## [THE EXERCISE]
Copy out everything from the line containing "Click the DOPPELKLAPPKARTEN column header" down to the last of the lines below, word for word, including both ends.

---- ENTRIES SHOWN

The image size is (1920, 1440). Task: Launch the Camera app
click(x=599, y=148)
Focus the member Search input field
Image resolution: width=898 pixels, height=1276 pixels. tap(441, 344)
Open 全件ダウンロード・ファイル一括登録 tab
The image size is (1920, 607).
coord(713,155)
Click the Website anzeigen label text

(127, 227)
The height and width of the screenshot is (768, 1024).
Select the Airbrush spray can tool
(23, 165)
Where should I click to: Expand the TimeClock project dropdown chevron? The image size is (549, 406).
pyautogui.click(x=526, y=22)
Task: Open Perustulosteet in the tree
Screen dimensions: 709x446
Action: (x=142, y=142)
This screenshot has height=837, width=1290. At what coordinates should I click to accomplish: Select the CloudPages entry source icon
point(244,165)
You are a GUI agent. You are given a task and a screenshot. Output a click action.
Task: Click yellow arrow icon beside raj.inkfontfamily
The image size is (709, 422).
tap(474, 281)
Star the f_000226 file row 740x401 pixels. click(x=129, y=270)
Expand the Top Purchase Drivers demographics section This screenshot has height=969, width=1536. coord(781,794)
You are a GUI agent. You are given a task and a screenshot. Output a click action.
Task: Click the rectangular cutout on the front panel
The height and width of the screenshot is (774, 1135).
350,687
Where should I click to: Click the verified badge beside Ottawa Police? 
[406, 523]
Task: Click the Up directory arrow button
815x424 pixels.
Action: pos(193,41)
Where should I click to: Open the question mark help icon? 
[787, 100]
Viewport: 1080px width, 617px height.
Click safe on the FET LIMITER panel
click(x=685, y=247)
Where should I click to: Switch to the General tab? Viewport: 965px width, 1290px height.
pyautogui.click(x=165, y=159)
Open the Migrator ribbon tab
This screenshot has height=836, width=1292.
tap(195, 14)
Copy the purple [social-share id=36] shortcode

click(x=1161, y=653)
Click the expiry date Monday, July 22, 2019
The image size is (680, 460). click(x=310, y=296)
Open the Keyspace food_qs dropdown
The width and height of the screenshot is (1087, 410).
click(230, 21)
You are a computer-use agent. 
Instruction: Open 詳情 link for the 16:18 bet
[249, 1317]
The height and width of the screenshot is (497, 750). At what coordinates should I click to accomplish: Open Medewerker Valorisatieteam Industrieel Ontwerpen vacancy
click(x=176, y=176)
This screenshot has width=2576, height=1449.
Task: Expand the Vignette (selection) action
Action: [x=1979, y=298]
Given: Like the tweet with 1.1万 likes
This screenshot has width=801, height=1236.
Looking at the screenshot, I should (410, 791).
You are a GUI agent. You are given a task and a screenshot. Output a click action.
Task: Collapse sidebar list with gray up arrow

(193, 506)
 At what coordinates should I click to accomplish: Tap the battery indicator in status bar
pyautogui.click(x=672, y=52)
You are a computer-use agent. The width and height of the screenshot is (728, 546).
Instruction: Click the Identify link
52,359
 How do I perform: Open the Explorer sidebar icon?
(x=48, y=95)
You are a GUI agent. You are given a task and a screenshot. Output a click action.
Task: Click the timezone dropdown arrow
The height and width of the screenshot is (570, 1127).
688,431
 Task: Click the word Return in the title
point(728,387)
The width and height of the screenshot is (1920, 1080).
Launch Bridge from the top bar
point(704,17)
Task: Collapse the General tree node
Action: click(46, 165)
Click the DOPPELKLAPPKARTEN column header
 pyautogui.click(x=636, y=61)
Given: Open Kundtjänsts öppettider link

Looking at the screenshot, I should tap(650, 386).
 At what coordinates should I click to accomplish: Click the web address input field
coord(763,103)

--------

## [WRITTEN SOLUTION]
Click the DOPPELKLAPPKARTEN column header
 pyautogui.click(x=636, y=61)
Given: Open Kundtjänsts öppettider link

Looking at the screenshot, I should tap(650, 386).
 At what coordinates should I click to accomplish: Click the web address input field
coord(763,103)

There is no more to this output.